= The problem =
In the entries below, find the line with "Given: Open the 图片压缩 image compression tool" and the line with "Visit the discuss.atom.io". Print those two and everything between them exactly, and nothing else.

..............................

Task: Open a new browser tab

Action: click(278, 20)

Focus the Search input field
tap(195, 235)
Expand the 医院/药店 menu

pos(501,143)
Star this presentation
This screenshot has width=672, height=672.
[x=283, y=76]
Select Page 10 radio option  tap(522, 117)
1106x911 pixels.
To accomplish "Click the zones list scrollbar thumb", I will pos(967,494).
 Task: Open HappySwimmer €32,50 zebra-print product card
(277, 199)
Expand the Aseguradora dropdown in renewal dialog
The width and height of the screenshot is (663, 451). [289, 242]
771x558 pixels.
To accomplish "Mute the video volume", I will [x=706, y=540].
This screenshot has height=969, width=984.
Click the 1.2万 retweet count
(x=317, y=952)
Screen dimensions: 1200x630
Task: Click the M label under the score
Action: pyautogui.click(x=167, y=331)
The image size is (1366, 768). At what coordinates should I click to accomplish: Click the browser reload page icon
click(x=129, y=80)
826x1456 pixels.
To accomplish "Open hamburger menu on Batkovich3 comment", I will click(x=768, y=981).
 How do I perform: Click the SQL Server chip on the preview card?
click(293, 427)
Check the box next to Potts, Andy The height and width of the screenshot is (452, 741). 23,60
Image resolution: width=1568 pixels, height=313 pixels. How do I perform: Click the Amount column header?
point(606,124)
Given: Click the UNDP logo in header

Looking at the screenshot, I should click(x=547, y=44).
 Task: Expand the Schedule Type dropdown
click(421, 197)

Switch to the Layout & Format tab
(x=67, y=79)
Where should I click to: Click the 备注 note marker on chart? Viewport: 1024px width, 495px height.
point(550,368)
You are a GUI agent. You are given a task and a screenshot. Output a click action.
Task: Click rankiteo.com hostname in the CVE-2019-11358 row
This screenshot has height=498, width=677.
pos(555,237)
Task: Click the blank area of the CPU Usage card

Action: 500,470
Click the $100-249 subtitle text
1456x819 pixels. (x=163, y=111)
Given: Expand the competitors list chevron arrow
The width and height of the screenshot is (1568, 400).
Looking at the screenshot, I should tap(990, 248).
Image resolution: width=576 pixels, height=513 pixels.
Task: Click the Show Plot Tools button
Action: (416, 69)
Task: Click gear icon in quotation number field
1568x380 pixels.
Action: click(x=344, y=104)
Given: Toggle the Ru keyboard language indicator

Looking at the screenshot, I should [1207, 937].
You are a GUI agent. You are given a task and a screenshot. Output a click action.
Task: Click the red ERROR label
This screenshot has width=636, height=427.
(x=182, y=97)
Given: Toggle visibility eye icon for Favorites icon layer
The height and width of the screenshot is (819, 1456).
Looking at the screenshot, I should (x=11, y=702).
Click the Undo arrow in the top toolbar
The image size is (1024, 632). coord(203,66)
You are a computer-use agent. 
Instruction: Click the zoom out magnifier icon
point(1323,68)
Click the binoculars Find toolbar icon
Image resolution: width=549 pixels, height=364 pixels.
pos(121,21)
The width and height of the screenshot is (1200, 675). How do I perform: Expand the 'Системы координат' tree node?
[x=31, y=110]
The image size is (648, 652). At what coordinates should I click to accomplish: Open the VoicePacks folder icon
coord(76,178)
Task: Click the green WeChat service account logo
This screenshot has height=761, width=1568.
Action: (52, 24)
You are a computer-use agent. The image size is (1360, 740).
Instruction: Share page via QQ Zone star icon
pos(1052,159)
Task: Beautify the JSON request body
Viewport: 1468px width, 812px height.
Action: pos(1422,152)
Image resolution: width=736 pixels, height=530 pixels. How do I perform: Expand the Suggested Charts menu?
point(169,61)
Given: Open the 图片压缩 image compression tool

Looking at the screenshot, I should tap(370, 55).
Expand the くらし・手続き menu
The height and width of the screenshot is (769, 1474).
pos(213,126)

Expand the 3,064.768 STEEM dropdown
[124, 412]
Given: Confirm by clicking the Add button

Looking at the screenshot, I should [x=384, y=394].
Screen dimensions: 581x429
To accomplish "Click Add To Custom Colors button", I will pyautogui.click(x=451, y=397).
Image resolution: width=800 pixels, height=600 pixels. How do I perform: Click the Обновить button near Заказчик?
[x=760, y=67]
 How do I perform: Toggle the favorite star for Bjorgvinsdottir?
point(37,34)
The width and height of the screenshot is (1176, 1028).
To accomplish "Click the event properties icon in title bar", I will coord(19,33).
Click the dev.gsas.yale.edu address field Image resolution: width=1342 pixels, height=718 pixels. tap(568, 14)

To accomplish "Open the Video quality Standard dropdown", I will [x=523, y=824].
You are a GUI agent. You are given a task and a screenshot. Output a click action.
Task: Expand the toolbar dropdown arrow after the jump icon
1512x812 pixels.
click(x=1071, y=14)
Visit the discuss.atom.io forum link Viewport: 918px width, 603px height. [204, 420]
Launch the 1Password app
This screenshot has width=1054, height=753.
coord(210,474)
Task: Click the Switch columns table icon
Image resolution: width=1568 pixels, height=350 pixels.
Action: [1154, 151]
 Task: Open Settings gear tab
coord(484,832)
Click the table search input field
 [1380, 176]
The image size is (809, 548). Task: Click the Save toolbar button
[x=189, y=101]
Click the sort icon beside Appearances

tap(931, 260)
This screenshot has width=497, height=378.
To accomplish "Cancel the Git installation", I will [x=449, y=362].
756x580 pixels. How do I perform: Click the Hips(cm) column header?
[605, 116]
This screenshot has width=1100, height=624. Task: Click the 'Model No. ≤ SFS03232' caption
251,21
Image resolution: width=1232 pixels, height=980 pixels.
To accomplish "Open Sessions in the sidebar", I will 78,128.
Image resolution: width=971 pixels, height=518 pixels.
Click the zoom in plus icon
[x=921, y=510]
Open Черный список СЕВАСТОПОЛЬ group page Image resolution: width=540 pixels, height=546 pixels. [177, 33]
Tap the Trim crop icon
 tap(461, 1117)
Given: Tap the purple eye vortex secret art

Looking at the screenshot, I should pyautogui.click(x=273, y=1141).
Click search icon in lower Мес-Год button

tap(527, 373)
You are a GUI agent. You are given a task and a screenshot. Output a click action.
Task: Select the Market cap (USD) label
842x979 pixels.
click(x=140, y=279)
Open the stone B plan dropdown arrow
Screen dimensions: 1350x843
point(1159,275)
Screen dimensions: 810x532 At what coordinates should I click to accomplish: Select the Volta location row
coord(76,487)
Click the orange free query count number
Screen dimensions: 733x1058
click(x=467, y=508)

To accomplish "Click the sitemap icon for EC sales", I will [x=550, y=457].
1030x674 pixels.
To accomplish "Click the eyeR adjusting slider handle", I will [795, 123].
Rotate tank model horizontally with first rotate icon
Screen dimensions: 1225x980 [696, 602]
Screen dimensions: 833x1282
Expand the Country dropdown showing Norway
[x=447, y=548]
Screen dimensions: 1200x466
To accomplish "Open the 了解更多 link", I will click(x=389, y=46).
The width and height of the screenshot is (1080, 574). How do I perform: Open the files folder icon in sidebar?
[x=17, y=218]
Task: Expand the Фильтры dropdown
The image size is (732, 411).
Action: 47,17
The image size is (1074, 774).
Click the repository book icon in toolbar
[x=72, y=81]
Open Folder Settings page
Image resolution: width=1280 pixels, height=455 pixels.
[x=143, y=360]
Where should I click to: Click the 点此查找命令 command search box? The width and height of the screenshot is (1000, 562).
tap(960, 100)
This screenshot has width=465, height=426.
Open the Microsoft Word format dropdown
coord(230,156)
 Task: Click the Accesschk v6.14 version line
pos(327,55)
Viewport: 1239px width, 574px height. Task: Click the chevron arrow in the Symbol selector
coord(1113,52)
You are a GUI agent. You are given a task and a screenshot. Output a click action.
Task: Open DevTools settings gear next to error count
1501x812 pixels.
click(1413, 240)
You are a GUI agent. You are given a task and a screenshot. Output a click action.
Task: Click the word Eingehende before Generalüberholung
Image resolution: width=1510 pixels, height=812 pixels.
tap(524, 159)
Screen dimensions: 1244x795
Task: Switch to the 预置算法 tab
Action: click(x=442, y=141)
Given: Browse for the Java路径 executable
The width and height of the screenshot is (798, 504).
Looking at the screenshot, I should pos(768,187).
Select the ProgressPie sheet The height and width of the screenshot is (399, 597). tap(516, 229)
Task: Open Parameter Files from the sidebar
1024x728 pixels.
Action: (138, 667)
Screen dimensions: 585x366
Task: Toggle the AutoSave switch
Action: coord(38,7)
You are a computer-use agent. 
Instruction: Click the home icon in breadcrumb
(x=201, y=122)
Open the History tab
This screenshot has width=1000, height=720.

..............................

= Completed exercise =
Given: Open the 图片压缩 image compression tool

Looking at the screenshot, I should tap(370, 55).
Expand the くらし・手続き menu
The height and width of the screenshot is (769, 1474).
pos(213,126)

Expand the 3,064.768 STEEM dropdown
[124, 412]
Given: Confirm by clicking the Add button

Looking at the screenshot, I should [x=384, y=394].
Screen dimensions: 581x429
To accomplish "Click Add To Custom Colors button", I will pyautogui.click(x=451, y=397).
Image resolution: width=800 pixels, height=600 pixels. How do I perform: Click the Обновить button near Заказчик?
[x=760, y=67]
 How do I perform: Toggle the favorite star for Bjorgvinsdottir?
point(37,34)
The width and height of the screenshot is (1176, 1028).
To accomplish "Click the event properties icon in title bar", I will coord(19,33).
Click the dev.gsas.yale.edu address field Image resolution: width=1342 pixels, height=718 pixels. tap(568, 14)

To accomplish "Open the Video quality Standard dropdown", I will [x=523, y=824].
You are a GUI agent. You are given a task and a screenshot. Output a click action.
Task: Expand the toolbar dropdown arrow after the jump icon
1512x812 pixels.
click(x=1071, y=14)
Visit the discuss.atom.io forum link Viewport: 918px width, 603px height. [204, 420]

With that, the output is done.